Have you visited the National Archives YouTube Channel? The National Archives has launched online videos of its most popular how-to genealogy workshops.  These videos cover genealogical research topics, including census, immigration and military records.  Now, these popular workshops led by National Archives experts are available on the National Archives YouTube Channel:

To see all of the videos available at the National Archives YouTube Channel, click here.

For more posts on using National Archives resources, click here.

The National Archives-produced Know Your Records video shorts cover the creation, scope, content, and use of National Archives records for genealogical research. “The National Archives is proud to make our most popular genealogy lectures available online and ready for viewing by anyone, anywhere, at any time,” said Diane Dimkoff, Director of Customer Services.

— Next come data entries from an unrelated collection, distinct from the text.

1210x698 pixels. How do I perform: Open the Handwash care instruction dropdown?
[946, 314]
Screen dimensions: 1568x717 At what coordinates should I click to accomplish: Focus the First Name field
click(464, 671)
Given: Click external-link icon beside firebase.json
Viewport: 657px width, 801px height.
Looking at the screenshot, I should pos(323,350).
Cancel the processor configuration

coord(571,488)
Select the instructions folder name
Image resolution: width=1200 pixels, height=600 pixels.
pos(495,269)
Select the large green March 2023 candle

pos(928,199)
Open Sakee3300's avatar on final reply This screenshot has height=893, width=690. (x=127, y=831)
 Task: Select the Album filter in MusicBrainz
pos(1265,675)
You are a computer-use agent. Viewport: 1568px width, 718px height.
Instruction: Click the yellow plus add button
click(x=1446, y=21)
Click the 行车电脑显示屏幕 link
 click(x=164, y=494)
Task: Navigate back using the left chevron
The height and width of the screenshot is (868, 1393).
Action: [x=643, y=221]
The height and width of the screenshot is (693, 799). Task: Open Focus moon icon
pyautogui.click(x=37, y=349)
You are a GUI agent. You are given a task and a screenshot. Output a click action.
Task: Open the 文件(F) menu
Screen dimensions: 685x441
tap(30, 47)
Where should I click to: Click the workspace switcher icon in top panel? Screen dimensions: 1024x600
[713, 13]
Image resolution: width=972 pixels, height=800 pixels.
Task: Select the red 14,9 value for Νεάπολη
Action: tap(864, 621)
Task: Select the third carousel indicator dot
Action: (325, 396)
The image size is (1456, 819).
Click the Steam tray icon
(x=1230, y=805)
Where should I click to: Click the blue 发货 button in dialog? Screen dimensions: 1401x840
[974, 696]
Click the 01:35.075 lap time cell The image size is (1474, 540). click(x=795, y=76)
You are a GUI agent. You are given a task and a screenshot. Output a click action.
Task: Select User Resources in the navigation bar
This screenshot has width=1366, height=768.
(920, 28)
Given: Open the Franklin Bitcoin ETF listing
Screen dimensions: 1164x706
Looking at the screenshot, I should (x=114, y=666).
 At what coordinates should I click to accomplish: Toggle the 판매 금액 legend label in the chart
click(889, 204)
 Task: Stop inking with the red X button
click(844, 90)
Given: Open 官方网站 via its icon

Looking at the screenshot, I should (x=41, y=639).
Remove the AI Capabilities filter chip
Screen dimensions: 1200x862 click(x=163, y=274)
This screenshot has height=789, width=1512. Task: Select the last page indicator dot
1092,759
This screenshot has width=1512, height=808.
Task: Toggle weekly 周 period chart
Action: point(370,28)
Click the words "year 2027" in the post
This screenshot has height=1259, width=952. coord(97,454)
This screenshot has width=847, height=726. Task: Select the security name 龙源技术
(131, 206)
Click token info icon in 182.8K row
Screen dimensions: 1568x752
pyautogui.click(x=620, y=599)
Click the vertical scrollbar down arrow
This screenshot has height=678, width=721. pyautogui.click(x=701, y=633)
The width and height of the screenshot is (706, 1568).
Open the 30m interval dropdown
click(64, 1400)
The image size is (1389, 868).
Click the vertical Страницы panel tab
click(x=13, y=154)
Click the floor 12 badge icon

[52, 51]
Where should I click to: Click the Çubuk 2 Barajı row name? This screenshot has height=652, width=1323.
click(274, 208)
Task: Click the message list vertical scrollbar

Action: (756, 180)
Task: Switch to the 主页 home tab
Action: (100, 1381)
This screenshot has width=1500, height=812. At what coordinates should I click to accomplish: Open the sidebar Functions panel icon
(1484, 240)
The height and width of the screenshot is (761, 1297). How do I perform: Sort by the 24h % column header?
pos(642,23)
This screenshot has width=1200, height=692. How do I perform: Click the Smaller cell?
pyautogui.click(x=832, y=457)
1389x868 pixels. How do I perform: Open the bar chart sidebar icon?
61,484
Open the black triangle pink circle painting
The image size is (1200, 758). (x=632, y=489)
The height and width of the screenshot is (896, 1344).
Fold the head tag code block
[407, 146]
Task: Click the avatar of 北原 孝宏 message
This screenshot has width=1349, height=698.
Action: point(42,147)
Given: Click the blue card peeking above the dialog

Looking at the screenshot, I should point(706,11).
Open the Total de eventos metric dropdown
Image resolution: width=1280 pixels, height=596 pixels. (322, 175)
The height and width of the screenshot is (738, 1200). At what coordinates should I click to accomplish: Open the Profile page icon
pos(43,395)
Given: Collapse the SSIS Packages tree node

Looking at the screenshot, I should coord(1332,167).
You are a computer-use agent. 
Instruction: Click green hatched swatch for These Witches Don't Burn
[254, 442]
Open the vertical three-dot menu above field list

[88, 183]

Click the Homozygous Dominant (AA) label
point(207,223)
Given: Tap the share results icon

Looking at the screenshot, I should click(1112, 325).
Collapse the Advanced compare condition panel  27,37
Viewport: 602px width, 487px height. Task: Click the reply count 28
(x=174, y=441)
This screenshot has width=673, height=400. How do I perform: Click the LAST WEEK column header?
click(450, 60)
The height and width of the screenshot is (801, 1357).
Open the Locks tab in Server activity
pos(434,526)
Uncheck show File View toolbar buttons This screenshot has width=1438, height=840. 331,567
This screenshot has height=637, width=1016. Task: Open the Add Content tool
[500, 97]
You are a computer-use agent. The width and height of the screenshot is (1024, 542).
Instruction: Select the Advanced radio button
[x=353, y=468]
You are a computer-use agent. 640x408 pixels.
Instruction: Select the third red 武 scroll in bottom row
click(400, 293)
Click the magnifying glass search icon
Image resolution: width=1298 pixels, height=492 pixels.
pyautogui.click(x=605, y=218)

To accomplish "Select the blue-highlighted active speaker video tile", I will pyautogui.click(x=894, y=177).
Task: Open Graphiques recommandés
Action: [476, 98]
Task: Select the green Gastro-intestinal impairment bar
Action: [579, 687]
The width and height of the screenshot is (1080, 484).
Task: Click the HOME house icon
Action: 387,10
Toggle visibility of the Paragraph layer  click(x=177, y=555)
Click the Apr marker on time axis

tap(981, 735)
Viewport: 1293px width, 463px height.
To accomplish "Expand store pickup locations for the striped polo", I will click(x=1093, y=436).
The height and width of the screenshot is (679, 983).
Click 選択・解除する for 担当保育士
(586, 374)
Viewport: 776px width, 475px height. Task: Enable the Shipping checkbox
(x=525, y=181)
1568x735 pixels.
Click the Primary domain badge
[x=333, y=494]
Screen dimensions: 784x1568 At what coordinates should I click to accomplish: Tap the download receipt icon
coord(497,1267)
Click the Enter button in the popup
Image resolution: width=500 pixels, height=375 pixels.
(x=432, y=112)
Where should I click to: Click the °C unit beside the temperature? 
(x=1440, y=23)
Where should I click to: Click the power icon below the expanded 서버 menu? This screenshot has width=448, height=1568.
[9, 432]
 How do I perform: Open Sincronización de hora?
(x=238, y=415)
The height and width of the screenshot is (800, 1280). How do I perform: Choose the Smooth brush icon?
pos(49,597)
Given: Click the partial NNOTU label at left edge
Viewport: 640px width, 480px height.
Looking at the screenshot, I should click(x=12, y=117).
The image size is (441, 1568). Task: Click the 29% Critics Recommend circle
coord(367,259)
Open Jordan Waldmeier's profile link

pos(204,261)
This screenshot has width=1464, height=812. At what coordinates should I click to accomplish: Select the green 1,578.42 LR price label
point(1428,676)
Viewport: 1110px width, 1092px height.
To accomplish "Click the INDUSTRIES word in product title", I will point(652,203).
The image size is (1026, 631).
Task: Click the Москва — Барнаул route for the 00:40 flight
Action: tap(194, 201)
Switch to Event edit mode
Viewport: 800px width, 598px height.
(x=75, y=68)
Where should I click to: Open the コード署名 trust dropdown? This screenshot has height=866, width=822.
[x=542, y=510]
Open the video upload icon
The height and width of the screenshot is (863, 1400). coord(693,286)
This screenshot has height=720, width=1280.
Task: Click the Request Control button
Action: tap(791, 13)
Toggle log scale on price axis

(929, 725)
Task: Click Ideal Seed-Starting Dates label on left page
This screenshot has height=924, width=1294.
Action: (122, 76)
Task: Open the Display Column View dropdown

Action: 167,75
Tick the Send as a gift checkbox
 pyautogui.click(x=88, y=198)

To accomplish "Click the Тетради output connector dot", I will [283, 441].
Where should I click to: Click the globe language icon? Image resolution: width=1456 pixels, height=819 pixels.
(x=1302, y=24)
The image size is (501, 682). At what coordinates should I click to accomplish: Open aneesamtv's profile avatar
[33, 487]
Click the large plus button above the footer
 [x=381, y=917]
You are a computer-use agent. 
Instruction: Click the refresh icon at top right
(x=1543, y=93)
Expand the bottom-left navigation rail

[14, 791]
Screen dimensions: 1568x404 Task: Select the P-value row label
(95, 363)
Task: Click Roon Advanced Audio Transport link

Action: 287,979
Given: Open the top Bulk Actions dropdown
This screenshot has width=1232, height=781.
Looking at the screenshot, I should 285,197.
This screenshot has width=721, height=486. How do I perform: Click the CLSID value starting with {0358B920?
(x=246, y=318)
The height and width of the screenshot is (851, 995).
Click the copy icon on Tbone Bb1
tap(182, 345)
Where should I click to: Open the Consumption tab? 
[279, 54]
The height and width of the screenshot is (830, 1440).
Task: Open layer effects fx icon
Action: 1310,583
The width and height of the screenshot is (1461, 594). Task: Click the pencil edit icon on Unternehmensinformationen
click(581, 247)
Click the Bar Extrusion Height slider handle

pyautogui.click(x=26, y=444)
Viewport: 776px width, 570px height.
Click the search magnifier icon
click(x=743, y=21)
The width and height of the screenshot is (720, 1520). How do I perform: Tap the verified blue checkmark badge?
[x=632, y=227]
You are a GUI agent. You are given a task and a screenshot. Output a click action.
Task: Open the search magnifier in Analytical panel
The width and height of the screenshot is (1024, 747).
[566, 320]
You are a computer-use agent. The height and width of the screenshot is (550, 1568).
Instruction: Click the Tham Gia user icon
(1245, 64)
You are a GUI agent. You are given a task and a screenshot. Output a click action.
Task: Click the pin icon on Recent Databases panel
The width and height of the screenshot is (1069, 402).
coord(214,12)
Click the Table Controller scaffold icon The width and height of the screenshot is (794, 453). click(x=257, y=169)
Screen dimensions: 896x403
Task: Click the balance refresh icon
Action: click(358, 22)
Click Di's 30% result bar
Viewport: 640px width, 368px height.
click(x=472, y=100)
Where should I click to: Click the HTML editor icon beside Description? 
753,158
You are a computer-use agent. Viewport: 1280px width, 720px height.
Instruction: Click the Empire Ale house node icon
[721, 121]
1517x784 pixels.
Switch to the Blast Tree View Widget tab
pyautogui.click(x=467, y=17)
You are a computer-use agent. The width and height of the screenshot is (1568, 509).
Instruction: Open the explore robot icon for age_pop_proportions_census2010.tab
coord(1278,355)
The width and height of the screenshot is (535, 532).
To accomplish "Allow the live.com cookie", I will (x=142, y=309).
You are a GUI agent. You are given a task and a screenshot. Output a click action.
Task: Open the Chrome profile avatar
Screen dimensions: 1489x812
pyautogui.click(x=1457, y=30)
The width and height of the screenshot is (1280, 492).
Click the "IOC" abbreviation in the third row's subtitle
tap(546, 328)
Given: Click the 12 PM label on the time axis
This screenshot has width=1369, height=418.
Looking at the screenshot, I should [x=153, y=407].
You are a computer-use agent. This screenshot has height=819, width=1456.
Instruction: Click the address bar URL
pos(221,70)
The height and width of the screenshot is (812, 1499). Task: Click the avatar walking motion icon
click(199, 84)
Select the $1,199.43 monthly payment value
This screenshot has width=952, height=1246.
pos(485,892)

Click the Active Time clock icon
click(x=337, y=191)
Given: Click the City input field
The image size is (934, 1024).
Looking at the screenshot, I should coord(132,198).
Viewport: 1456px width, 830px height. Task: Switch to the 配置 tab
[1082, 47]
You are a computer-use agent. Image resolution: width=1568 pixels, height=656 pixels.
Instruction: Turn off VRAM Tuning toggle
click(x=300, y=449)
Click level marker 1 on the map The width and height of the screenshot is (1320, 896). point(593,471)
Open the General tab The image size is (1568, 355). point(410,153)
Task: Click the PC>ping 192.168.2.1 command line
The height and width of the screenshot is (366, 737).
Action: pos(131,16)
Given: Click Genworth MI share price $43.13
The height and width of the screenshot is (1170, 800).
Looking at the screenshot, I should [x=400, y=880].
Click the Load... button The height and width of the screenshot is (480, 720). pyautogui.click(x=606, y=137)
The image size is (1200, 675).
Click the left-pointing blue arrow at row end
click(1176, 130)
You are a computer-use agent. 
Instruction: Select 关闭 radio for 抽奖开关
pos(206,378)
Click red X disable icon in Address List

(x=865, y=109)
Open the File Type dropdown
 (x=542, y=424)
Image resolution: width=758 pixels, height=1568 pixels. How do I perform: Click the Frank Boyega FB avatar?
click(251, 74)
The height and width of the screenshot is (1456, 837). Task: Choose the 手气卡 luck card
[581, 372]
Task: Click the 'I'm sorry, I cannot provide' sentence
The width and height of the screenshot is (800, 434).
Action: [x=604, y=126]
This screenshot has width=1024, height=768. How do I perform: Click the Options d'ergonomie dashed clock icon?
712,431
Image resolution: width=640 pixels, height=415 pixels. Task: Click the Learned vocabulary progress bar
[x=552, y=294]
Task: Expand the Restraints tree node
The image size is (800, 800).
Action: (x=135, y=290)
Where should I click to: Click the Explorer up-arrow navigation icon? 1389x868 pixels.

Genealogy Introduction: Military Research at the National Archives: Pensions (8:22)

Archives specialist John Deeben discusses compiled military service records at the National Archives.

Genealogy Introduction—Military Research at the National Archives: Regular Service (6:11)

Archives Specialist John Deeben explains how to use Army and Navy registers of enlistment and rendezvous reports for research

Genealogy Introduction—Military Research at the National Archives: Pension Records (9:04)

Archives Specialist John Deeben discusses how to research military service using pension records dating from 1775 to 1916.  Deeben shows samples of both Revolutionary War and Civil War pensions.

Genealogy Introduction—Immigration Records at the National Archives (11:57)


Archives Specialists Katherine Vollen and Rebecca Crawford provide an overview of immigration records from 1800 to 1957, including Customs Service and Immigration and Naturalization records, as well as records of ports and border crossings.

Genealogy Introduction: Census Records at the National Archives (11:57)


Genealogy expert Constance Potter shares tips and strategies for researching U.S. Federal Census Records 1790 to 1930, and explains how they can be used for genealogical research.